Y, a medida que la partidocracia neoliberal de democracia formal, de opereta y corrupta se desmorona en el continente -ahora aguijoneada por la pandemia- aunque la crisis es de varios lustros, los politicastros y sus voceros mediáticos echan mano al populismo para procurar “marear” al pueblo que ya no resiste un sistema tan desigual y excluyente como el prevaleciente todavía en parte importante de la región. De manera que conviene prevenir al pueblo llano del ¡miedo¡ y la confusión -para ello nada más eficaz que la verdad conceptual- frente a quienes pretendiendo alargar la vida de un sistema político e ideológico que ya feneció en gran parte del mundo y que se encuentra en los estertores en “nuestra américa”; procuran prolongar la vida del sistema neoliberal clientelista y corrupto, con medias verdades y esqueléticos argumentos.

¿Qué es el populismo? Me preguntaba en una columna de opinión publicada en la “decana” (La Estrella de Panamá del 31 de octubre de 2020) y respondía: “el populismo es a la oligarquía, como el agua al aceite, se juntan, pero no se mezclan. En rigor científico el populismo es una propuesta político ideológica que constituye la antítesis del actual sistema de la oligarquía, por lo siguiente: "La crisis de la representación política de la oligarquía es una condición necesaria pero no una condición suficiente del populismo”. Para completar el cuadro de situación, es preciso introducir otro factor: una «crisis en las alturas» a través de la que emerge y gana protagonismo un liderazgo que se postula eficazmente como un liderazgo alternativo y ajeno a la clase política existente. Es él quien, en definitiva, explota las virtualidades de la crisis de representación y lo hace articulando las demandas insatisfechas, el resentimiento político, los sentimientos de marginación, con un discurso que los unifica y llama al rescate de la soberanía popular expropiada por el establecimiento partidario para movilizarla contra un enemigo, cuyo perfil concreto si bien varía según el momento histórico -la plutocracia, los extranjeros, la corrupción- siempre remite a quienes son considerados como responsables del malestar social y político que experimenta el pueblo. En su versión más completa, el populismo comporta entonces una operación de sutura de la crisis de representación por medio de un cambio en los términos del discurso, la constitución de nuevas identidades y el reordenamiento del espacio político con la introducción de una escisión extra institucional".

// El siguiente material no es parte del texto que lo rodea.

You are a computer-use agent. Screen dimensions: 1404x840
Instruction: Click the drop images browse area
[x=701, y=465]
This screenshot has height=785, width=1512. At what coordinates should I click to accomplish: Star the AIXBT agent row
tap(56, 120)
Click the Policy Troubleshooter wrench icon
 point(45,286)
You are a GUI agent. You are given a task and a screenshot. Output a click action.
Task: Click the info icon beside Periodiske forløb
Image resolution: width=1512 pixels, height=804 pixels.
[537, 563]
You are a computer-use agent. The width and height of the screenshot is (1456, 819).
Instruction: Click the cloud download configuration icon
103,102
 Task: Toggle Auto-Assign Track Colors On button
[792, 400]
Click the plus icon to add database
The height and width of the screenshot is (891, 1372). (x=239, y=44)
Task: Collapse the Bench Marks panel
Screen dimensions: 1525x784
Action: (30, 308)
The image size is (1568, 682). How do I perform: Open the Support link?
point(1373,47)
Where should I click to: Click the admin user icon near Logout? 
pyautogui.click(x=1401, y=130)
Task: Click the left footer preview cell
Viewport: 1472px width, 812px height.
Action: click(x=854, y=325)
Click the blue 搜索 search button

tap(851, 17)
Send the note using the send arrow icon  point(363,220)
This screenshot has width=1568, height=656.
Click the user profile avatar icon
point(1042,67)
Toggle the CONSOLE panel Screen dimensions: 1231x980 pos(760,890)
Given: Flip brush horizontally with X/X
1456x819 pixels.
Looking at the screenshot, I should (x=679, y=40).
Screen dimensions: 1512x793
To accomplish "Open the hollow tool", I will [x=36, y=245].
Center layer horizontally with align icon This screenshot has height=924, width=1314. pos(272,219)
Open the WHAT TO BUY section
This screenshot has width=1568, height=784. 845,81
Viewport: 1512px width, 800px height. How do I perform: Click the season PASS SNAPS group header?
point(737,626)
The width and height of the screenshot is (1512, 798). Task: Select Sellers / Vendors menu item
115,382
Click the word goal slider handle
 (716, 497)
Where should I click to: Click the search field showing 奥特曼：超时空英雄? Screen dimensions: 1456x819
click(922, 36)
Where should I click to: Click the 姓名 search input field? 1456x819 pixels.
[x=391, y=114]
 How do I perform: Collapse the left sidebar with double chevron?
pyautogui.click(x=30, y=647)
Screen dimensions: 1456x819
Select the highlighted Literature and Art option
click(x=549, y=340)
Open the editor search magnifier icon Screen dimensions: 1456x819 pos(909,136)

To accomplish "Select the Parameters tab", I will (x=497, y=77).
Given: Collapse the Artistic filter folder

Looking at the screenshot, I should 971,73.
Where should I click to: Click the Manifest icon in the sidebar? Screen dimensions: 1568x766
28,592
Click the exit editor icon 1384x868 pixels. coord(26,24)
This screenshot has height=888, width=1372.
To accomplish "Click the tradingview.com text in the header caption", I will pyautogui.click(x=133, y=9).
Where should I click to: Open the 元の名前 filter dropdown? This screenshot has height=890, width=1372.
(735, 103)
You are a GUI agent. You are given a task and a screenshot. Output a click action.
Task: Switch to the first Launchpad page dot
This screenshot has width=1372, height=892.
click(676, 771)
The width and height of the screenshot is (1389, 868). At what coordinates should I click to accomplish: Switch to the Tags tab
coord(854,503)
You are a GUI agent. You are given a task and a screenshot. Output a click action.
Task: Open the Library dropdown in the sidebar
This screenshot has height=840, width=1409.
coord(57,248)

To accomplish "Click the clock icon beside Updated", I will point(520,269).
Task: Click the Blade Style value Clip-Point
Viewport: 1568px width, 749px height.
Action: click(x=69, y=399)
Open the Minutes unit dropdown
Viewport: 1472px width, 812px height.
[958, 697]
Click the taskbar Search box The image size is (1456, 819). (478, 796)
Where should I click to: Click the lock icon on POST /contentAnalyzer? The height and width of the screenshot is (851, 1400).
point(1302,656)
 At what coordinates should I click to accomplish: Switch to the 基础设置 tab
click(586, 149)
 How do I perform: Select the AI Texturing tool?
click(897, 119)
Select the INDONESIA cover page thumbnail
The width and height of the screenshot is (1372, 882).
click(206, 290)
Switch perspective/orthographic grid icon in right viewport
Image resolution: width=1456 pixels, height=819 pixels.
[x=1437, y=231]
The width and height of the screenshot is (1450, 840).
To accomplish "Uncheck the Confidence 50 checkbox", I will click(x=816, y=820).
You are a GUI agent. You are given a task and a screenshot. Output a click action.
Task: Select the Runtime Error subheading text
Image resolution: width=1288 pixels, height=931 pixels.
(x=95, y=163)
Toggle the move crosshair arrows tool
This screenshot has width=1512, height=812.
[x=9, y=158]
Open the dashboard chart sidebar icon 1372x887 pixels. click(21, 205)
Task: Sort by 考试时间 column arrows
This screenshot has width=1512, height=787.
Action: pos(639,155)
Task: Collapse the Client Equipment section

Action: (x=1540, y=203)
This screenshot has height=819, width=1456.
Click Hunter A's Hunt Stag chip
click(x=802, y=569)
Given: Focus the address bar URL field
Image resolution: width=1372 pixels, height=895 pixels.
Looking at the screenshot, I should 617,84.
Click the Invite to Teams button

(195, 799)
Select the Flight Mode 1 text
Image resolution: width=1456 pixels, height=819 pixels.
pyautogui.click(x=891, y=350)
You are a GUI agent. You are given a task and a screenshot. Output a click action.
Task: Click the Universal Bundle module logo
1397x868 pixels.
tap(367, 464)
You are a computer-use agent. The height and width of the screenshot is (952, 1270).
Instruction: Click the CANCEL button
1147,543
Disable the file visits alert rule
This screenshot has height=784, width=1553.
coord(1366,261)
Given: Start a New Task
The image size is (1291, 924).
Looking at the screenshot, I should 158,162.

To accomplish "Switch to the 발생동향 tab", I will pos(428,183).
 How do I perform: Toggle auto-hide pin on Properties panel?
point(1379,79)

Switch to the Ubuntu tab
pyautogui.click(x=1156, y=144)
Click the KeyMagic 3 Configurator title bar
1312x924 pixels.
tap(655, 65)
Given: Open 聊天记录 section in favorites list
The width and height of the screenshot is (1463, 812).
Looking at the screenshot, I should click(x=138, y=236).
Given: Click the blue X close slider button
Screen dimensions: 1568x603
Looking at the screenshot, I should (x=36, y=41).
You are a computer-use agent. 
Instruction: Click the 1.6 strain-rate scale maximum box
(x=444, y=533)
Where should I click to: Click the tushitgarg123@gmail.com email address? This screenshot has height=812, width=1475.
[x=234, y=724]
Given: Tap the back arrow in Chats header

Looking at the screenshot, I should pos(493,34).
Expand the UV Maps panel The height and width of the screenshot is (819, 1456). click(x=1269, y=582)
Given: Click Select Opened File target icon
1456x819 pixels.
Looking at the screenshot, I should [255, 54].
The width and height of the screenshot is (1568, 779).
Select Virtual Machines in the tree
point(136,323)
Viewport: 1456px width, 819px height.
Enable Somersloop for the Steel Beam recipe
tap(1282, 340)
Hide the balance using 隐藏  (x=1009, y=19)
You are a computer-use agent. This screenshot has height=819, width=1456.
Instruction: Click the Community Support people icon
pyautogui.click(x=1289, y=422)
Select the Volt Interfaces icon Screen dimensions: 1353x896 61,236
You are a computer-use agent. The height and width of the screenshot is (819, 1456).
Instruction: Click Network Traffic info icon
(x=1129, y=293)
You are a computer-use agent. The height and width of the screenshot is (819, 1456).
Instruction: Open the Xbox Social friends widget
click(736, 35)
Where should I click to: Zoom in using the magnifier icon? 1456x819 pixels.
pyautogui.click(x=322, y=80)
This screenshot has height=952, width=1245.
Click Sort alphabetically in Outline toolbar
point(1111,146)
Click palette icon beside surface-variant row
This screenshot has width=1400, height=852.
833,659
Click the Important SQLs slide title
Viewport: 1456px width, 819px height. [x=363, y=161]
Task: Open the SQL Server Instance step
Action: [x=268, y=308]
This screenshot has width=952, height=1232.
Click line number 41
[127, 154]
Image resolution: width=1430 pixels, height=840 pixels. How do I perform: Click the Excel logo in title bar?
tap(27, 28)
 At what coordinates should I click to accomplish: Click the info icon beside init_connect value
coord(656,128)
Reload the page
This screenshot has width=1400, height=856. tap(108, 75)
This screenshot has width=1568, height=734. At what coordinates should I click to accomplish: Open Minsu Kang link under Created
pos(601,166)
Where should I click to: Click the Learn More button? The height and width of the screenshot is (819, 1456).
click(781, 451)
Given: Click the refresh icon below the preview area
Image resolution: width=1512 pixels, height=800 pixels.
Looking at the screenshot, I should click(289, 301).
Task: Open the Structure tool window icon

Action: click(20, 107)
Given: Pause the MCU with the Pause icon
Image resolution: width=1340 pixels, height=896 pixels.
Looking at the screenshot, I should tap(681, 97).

Cosa que no ha ocurrido ni en Panamá ni en El Salvador, ambos mandatarios son hijos de la misma democracia formal y de opereta. Con la diferencia que uno dice sentirse cómodo con el régimen de la plutocracia; y el otro, ha decidido transformar el sistema corrupto de su país, recurriendo a los propios instrumentos del sistema político. De tal suerte que ni al Presidente de Panamá, ni al de El Salvador se les puede catalogar de populistas por el simple hecho de que uno va nombrar 6 de los 9 magistrados de la Corte Suprema de Justicia, controla o “mangonea” los tres órganos de gobierno o porque reparta bolsas de alimentos durante la pandemia; y, el otro, destituya magistrados por la vía constitucional de la Asamblea de Diputados, también reparta alimentos, haya reducido los homicidios casi a cero y mantenga el 91% del apoyo popular, según uno de sus principales detractores en su país. ¡Así de sencilla es la cosa!